Recent years have seen an overwhelming body of work on fairness and bias in Machine Learning (ML) models. This is not unexpected, as fairness is a complex and multi-faceted concept that depends on context and culture. Particularly in machine learning, fairness is an increasingly important concern as models are used to support decision-making in high-stakes applications such as mortgage lending, hiring, and diagnosis in healthcare. ML models depend heavily on data to learn discriminatory patterns. The discrimination becomes objectionable when unprivileged groups are systematically penalized. As researchers, we need to proactively pursue understanding the social choices and stereotypes that have been translated to the data and ML models by working closely with stakeholders, potential users, domain experts, and social researchers. In this lecture, we will focus on the recent advancements in the field to better understand and mitigate unwanted bias in ML models with specifics examples in healthcare.
Celia Cintas is a Research Scientist at IBM Research Africa - Nairobi, Kenya. She is a member of the AI Science team at the Kenya Lab. Her current research focuses on the improvement of ML techniques to address challenges on Global Health in developing countries and exploring subset scanning for anomaly detection under generative models.

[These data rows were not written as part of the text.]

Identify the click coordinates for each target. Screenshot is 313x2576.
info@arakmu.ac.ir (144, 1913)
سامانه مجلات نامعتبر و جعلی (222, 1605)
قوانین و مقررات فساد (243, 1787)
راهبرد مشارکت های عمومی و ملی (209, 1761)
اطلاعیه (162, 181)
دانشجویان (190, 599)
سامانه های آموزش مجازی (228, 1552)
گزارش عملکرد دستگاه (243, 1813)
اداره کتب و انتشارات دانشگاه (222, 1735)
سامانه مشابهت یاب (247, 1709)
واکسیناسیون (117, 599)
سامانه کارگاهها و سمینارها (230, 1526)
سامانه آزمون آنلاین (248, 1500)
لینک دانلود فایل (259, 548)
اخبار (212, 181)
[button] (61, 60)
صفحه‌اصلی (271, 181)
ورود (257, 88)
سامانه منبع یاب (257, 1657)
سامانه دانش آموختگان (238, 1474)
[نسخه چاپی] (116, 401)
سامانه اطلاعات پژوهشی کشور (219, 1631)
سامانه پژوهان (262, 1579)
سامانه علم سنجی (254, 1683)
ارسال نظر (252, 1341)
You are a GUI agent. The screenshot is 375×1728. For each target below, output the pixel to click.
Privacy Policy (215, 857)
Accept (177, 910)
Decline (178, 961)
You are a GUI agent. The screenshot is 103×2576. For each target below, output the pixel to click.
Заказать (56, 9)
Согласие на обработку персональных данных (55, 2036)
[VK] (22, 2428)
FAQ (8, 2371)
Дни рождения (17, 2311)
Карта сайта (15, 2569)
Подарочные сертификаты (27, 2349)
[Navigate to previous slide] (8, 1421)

Previously, grantee from National Scientific and Technical Research Council (CONICET) working on Deep Learning and Geometrics Morphometrics for populations studies at LCI-UNS and IPCSH-CONICET (Argentina) as part of the Consortium for Analysis of the Diversity and Evolution of Latin America (CANDELA). During her PhD, she was a visiting student at the University College of London (UK). She was also a Postdoc researcher visitor at Jaén University (Spain) applying ML to Heritage and Archeological studies.
She holds a Ph.D. in Computer Science from Universidad del Sur (Argentina). Co-chair of several Scipy Latinamerica conferences and happy member of LinuxChix Argentina. Financial Aid Co-Chair for the SciPy (USA) Committee (2016-2019) and Diversity Co-Chair for SciPy (2020-2021).